Step 5: Plate with an even amount of the quinoa, potatoes, chicken, carrots, avocado, pickled onions, and chives across 4 bowls – garnish with the additional salt, pepper, buffalo sauce, and ranch dressing as you like.
Recipe Tip
- I make my quinoa with 1 ½ cups of liquid for every 1 cup of quinoa (a little different than what most packages call for). I’ve found that using a little bit less water makes for a far fluffier (and less mushy/soggy) quinoa.
How to Serve
Serve these macro-friendly buffalo chicken bowls as-is for the most satisfying lunch or dinner.
How to Store
If you’re enjoying these buffalo chicken bowls for dinner (or the same day you make it), simply store the leftovers in an airtight container in the fridge for up to 4 days.
If you’re meal prepping these bowls for the week, you can go one of two routes when it comes to both storing and reheating:
Assemble the day of – if you choose to go this route, simply prepare each component, store them separately in the fridge, and then build the bowls at lunch or dinner time each day. If you’d rather your sweet potatoes, quinoa, and/or chicken warm (though it’s all completely delicious cold as well), feel free to heat it up. This option is great if you work from home!
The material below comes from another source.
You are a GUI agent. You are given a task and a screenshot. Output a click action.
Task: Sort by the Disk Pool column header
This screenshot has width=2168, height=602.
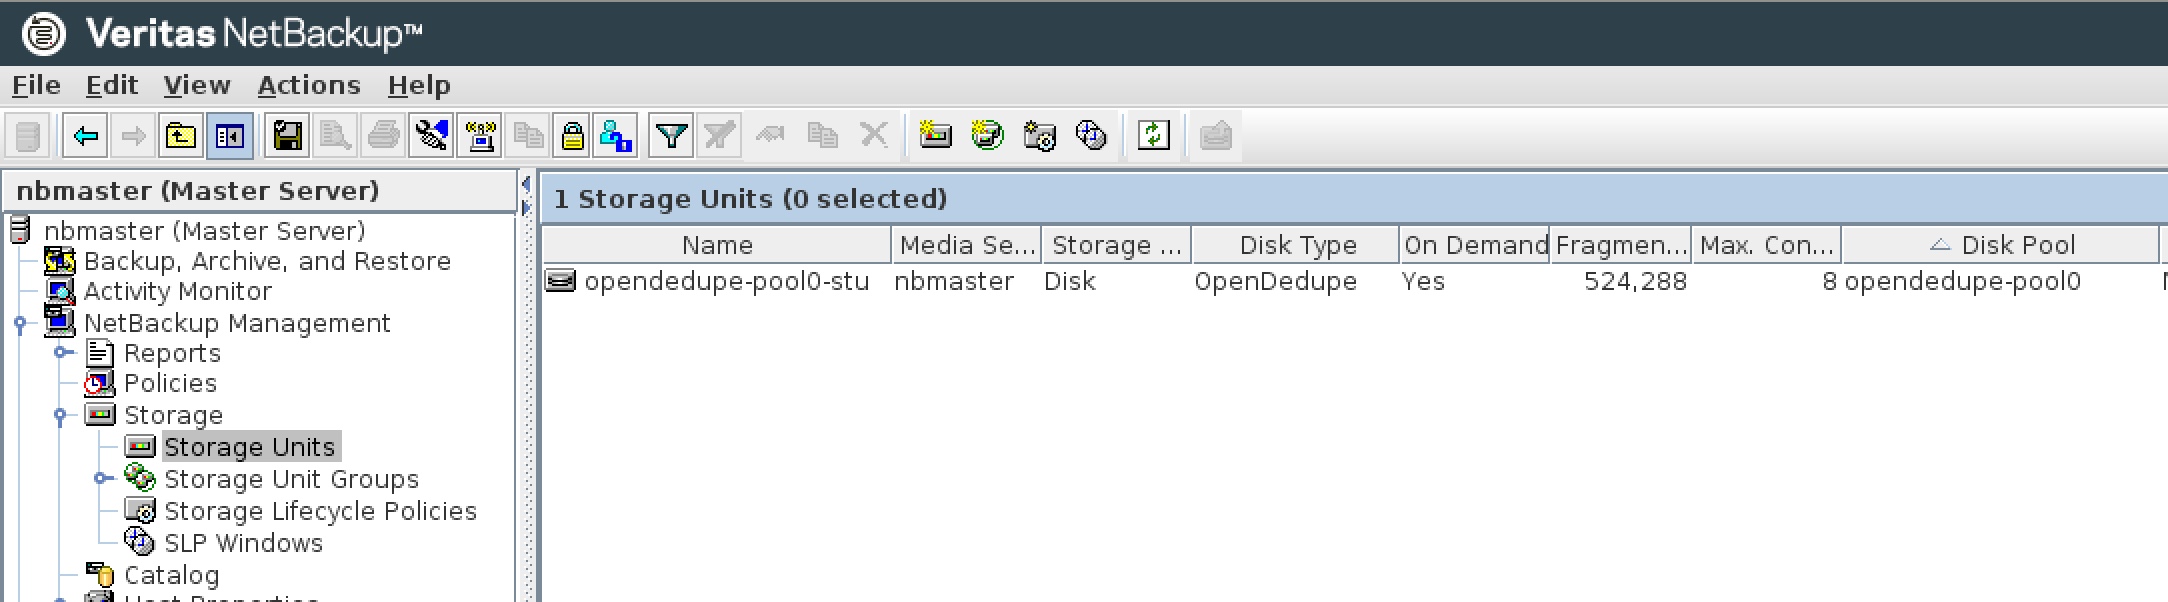[2001, 245]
Assemble right away – alternatively, you can prep each component, then store the bowls fully assembled in 4 food storage containers in the fridge. This allows you to QUICKLY grab a lunch and head out the door. If the thought of cold quinoa, sweet potatoes, and/or doesn’t do it for you, store those components in a separate container, heat them, and then add them to the rest of the ingredients before enjoying.
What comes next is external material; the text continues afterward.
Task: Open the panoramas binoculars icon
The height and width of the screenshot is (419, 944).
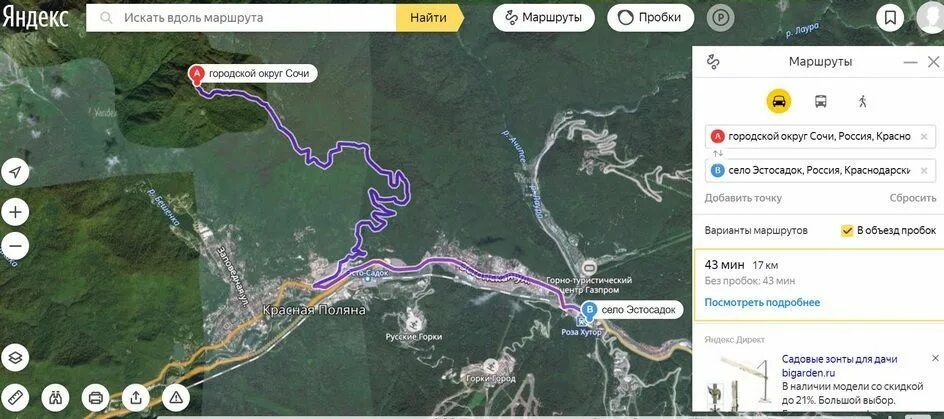Action: tap(55, 397)
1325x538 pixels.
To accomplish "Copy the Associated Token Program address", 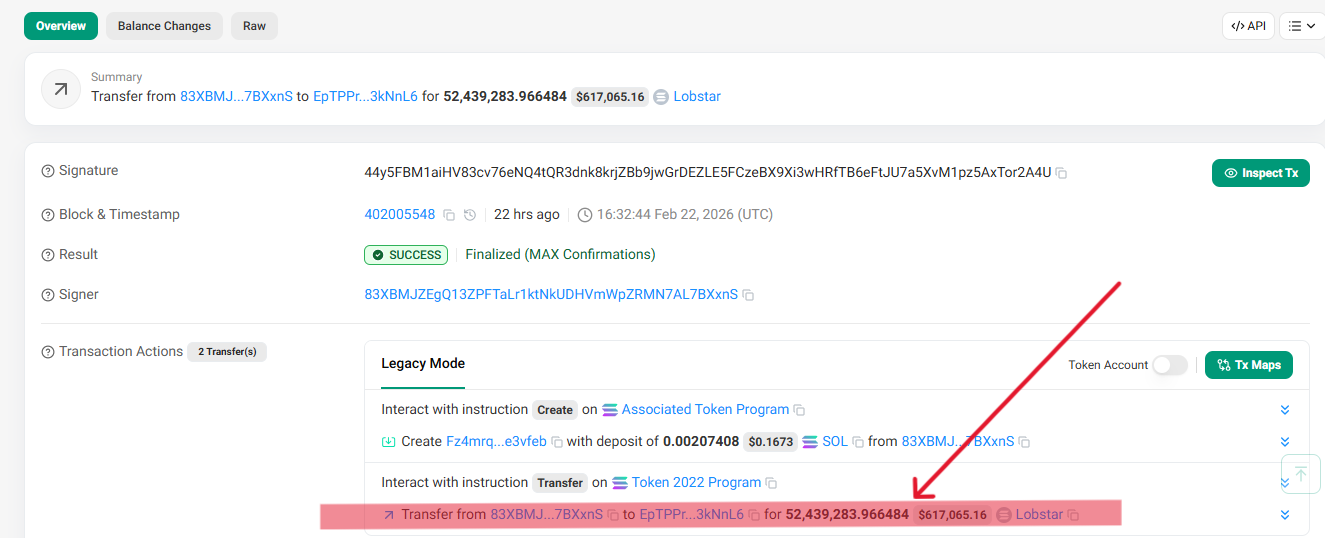I will tap(799, 410).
Frequently Asked Questions
These buffalo chicken bowls are REALLY well balanced, and, if you can tolerate all of the ingredients, a GREAT, healthy option to include in your diet.
A focus on protein, fiber, and healthy carbs and fats helps to keep this bowl a really healthy option.
Meal Prep Lunch Recipes
If you tried this Buffalo Chicken Bowl or any other recipe on my website, please leave a 🌟 star rating and let me know how it went in the 📝 comments below!
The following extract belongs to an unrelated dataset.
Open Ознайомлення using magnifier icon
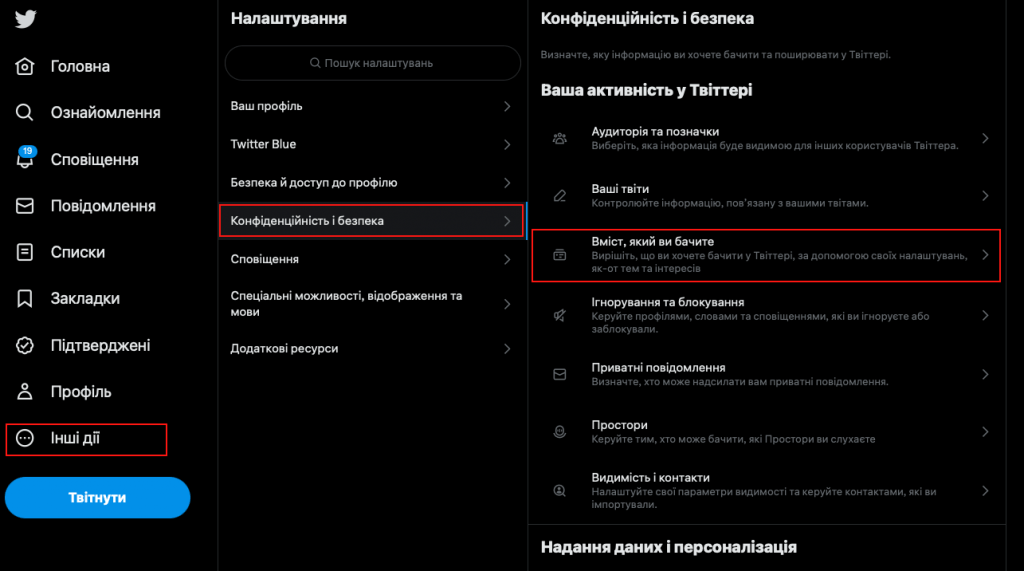Image resolution: width=1024 pixels, height=571 pixels. tap(25, 112)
Macro-Friendly Buffalo Chicken Bowl Recipe
Ingredients
For the Pickled Onions:
- 1 red onion, peeled and thinly sliced
- ½ cup apple cider vinegar
- 1 teaspoon salt
- ½ teaspoon black pepper
For the Sweet Potatoes:
- 2 medium sweet potatoes, cut into ½-inch pieces
- 1 teaspoon olive oil
- ½ teaspoon salt
- ¼ teaspoon ground black pepper
For the Chicken:
- ½ cup butter
- ½ cup hot pepper sauce, like Frank's RedHot
- 2 pounds chicken tenders
- 1 teaspoon salt
- ½ teaspoon ground black pepper
For the Ranch Dressing:
- ¾ cup Greek yogurt
- ¼ cup mayonnaise
- ¼ cup lemon juice
- 1 tablespoon dried dill
- 2 cloves garlic, grated
- ½ teaspoon salt
For the Bowls:
- 3 cups cooked tri-color quinoa
- 2 cups julienne carrots
- 1 avocado, sliced
- Extra buffalo sauce, for serving
- Ranch dressing, for serving
- ¼ cup chives, cut on a diagonal, for serving
- ½ teaspoon salt, for serving
- ¼ teaspoon pepper for serving
Instructions
- For the pickled onions, add the thinly sliced red onion, apple cider vinegar, salt, and pepper to a jar. Affix the lid, then shake to mix the ingredients. Store in the fridge for at least 30 minutes or up to overnight.
- Preheat the oven to 375°F. Toss the potatoes in the olive oil and sprinkle with the salt and pepper. Roast for 40 minutes, or until just starting to brown.
- Make the buffalo sauce by combining the hot pepper sauce and butter. Then, season the chicken with the salt and pepper, toss with the buffalo sauce, and when the sweet potatoes have 25 minutes of baking left, add the chicken tenders to the oven to bake at 375°F for those 25 minutes, then roughly shred with two forks.
- While the sweet potatoes and chicken cook, make the ranch dressing. Add the Greek yogurt, mayonnaise, lemon juice, dried dill, garlic, and salt to a bowl and whisk until combined.
- Plate with an even amount of the quinoa, potatoes, chicken, carrots, avocado, pickled onions, and chives across 4 bowls – garnish with the additional salt, pepper, buffalo sauce, and ranch dressing as you like.